Dataset entries:
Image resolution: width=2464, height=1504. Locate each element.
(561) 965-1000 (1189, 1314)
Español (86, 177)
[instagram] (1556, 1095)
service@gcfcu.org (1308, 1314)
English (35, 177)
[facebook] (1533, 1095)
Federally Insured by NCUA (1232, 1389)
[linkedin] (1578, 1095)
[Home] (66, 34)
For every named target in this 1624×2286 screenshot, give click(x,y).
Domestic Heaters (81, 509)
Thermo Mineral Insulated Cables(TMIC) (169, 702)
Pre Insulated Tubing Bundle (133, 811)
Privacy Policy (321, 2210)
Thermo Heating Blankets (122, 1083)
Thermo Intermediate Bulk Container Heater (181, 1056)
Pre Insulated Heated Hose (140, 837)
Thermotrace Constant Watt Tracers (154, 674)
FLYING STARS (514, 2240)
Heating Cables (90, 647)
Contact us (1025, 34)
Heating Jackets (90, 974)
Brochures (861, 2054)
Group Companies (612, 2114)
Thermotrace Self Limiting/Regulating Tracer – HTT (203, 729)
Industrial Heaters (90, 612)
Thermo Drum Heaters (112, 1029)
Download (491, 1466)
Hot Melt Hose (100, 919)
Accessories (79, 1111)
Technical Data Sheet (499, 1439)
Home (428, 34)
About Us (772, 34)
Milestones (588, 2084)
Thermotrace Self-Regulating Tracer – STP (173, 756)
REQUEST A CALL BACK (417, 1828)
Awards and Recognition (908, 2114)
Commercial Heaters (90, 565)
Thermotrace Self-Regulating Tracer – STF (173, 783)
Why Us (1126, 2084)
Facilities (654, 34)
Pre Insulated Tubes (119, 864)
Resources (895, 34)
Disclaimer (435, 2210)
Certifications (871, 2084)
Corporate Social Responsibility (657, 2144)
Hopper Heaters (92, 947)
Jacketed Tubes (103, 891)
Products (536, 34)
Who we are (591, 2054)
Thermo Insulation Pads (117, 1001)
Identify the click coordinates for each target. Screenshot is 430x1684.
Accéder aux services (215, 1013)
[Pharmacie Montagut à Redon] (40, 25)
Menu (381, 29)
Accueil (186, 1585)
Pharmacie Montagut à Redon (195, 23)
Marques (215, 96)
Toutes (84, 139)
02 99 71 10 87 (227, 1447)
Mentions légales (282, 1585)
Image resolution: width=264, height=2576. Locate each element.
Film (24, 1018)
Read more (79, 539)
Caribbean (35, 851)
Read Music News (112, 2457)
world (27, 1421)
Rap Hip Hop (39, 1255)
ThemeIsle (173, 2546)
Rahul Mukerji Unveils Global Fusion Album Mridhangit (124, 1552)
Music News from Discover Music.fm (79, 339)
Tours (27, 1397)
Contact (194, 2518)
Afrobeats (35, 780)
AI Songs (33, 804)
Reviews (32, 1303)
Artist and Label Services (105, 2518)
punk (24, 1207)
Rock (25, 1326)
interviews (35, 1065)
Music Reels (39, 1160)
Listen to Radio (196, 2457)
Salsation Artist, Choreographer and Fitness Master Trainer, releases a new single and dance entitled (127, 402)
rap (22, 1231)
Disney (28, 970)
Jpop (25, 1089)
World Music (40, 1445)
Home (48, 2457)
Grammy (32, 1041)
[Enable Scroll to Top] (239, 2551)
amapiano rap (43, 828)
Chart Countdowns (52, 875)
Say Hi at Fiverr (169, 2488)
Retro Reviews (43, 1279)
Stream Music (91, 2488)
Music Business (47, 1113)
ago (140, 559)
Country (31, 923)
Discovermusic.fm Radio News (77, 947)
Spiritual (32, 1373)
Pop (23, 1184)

◆ **ACTION ITEM**
Your answer must be every record above, retyped exactly.

◆ **EXERCISE OUTPUT**
Image resolution: width=2464, height=1504. Locate each element.
(561) 965-1000 (1189, 1314)
Español (86, 177)
[instagram] (1556, 1095)
service@gcfcu.org (1308, 1314)
English (35, 177)
[facebook] (1533, 1095)
Federally Insured by NCUA (1232, 1389)
[linkedin] (1578, 1095)
[Home] (66, 34)
For every named target in this 1624×2286 screenshot, give click(x,y).
Domestic Heaters (81, 509)
Thermo Mineral Insulated Cables(TMIC) (169, 702)
Pre Insulated Tubing Bundle (133, 811)
Privacy Policy (321, 2210)
Thermo Heating Blankets (122, 1083)
Thermo Intermediate Bulk Container Heater (181, 1056)
Pre Insulated Heated Hose (140, 837)
Thermotrace Constant Watt Tracers (154, 674)
FLYING STARS (514, 2240)
Heating Cables (90, 647)
Contact us (1025, 34)
Heating Jackets (90, 974)
Brochures (861, 2054)
Group Companies (612, 2114)
Thermotrace Self Limiting/Regulating Tracer – HTT (203, 729)
Industrial Heaters (90, 612)
Thermo Drum Heaters (112, 1029)
Download (491, 1466)
Hot Melt Hose (100, 919)
Accessories (79, 1111)
Technical Data Sheet (499, 1439)
Home (428, 34)
About Us (772, 34)
Milestones (588, 2084)
Thermotrace Self-Regulating Tracer – STP (173, 756)
REQUEST A CALL BACK (417, 1828)
Awards and Recognition (908, 2114)
Commercial Heaters (90, 565)
Thermotrace Self-Regulating Tracer – STF (173, 783)
Why Us (1126, 2084)
Facilities (654, 34)
Pre Insulated Tubes (119, 864)
Resources (895, 34)
Disclaimer (435, 2210)
Certifications (871, 2084)
Corporate Social Responsibility (657, 2144)
Hopper Heaters (92, 947)
Jacketed Tubes (103, 891)
Products (536, 34)
Who we are (591, 2054)
Thermo Insulation Pads (117, 1001)
Identify the click coordinates for each target. Screenshot is 430x1684.
Accéder aux services (215, 1013)
[Pharmacie Montagut à Redon] (40, 25)
Menu (381, 29)
Accueil (186, 1585)
Pharmacie Montagut à Redon (195, 23)
Marques (215, 96)
Toutes (84, 139)
02 99 71 10 87 (227, 1447)
Mentions légales (282, 1585)
Image resolution: width=264, height=2576. Locate each element.
Film (24, 1018)
Read more (79, 539)
Caribbean (35, 851)
Read Music News (112, 2457)
world (27, 1421)
Rap Hip Hop (39, 1255)
ThemeIsle (173, 2546)
Rahul Mukerji Unveils Global Fusion Album Mridhangit (124, 1552)
Music News from Discover Music.fm (79, 339)
Tours (27, 1397)
Contact (194, 2518)
Afrobeats (35, 780)
AI Songs (33, 804)
Reviews (32, 1303)
Artist and Label Services (105, 2518)
punk (24, 1207)
Rock (25, 1326)
interviews (35, 1065)
Music Reels (39, 1160)
Listen to Radio (196, 2457)
Salsation Artist, Choreographer and Fitness Master Trainer, releases a new single and dance entitled (127, 402)
rap (22, 1231)
Disney (28, 970)
Jpop (25, 1089)
World Music (40, 1445)
Home (48, 2457)
Grammy (32, 1041)
[Enable Scroll to Top] (239, 2551)
amapiano rap (43, 828)
Chart Countdowns (52, 875)
Say Hi at Fiverr (169, 2488)
Retro Reviews (43, 1279)
Stream Music (91, 2488)
Music Business (47, 1113)
ago (140, 559)
Country (31, 923)
Discovermusic.fm Radio News (77, 947)
Spiritual (32, 1373)
Pop (23, 1184)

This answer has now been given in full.